▸ **Given exercise 1**: Which lines of the listing contain the word "will"? Show each of them in full.

In this example, the amphibious attack force possesses minimal strength during its transition to the amphibious operating area. It has significant potential strength because of the infantry division onboard, but only minimal offensive strength while in transit. This is the fact that causes staff officers the greatest problem when trying to determine centers of gravity. The fast carrier force and fire support groups obviously possess greater dynamic strength, so why are they not the center of gravity? The answer lies with the objective. If the objective is to seize and occupy an island, then the amphibious attack force is the only force that can achieve that objective. This is the only force listed as a critical strength that has the ability to seize and hold territory. Aircraft, ships, and submarines cannot seize and hold territory; only the amphibious forces of the amphibious attack force can do that.

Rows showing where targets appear
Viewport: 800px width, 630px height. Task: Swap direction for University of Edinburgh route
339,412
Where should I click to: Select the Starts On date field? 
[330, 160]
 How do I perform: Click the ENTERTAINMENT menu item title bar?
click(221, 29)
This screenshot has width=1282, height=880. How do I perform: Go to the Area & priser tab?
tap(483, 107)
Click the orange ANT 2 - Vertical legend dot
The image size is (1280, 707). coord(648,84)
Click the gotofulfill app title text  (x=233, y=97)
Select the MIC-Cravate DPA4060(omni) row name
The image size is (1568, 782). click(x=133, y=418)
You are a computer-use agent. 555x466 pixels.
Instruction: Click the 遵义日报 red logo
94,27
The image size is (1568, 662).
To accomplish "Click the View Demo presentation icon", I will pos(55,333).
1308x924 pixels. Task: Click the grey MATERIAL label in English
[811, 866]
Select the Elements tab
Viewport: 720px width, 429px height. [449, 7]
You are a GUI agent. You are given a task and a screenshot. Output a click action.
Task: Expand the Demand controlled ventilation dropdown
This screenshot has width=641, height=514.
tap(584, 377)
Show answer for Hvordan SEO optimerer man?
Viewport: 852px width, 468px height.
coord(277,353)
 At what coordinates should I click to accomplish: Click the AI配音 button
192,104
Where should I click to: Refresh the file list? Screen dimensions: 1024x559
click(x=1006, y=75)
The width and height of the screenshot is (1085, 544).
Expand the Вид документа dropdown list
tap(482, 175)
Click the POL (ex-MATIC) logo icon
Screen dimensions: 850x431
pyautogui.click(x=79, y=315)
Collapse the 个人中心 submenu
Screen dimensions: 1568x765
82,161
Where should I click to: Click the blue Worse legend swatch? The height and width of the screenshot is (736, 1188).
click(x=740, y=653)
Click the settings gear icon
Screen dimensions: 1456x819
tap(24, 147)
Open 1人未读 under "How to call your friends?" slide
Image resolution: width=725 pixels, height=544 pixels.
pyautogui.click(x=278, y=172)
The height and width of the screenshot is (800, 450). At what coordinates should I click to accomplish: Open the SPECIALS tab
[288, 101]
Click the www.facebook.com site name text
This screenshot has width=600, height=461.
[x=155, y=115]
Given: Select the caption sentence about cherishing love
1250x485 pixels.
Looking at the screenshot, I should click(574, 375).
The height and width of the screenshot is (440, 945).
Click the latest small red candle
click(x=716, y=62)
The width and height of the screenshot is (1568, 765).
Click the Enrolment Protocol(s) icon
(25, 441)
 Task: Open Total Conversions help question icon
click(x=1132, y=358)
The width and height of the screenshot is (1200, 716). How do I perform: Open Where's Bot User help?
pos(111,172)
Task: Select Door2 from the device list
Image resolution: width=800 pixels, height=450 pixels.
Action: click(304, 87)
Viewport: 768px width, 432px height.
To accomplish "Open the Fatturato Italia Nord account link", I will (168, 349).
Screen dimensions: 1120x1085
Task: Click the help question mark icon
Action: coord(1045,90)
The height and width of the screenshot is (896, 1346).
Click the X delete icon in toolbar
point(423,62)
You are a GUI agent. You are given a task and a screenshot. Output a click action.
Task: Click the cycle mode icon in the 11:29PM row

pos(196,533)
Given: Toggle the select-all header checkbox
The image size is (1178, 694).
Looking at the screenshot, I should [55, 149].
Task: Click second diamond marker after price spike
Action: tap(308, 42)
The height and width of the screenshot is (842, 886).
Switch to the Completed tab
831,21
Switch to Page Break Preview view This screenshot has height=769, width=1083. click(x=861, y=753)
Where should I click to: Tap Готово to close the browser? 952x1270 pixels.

▸ **Given exercise 2**: Could you condense the paragraph of the passage on centers of gravity that begins "In this example, the amphibious attack force" into a short list of its main points?

▸ **Task answer 1**:
To accomplish "Click the View Demo presentation icon", I will pos(55,333).
To accomplish "Open the Fatturato Italia Nord account link", I will (168, 349).

▸ **Task answer 2**:
- While moving to the amphibious operating area, the amphibious attack force has minimal strength. Its infantry division gives it significant potential strength but little offensive strength in transit.
- This is the fact that gives staff officers the most trouble in determining centers of gravity.
- The fast carrier force and fire support groups have greater dynamic strength, but the objective decides the center of gravity.
- If the objective is to seize and occupy an island, only the amphibious attack force can achieve it.
- Aircraft, ships, and submarines cannot seize and hold territory. Only the amphibious forces of the amphibious attack force can.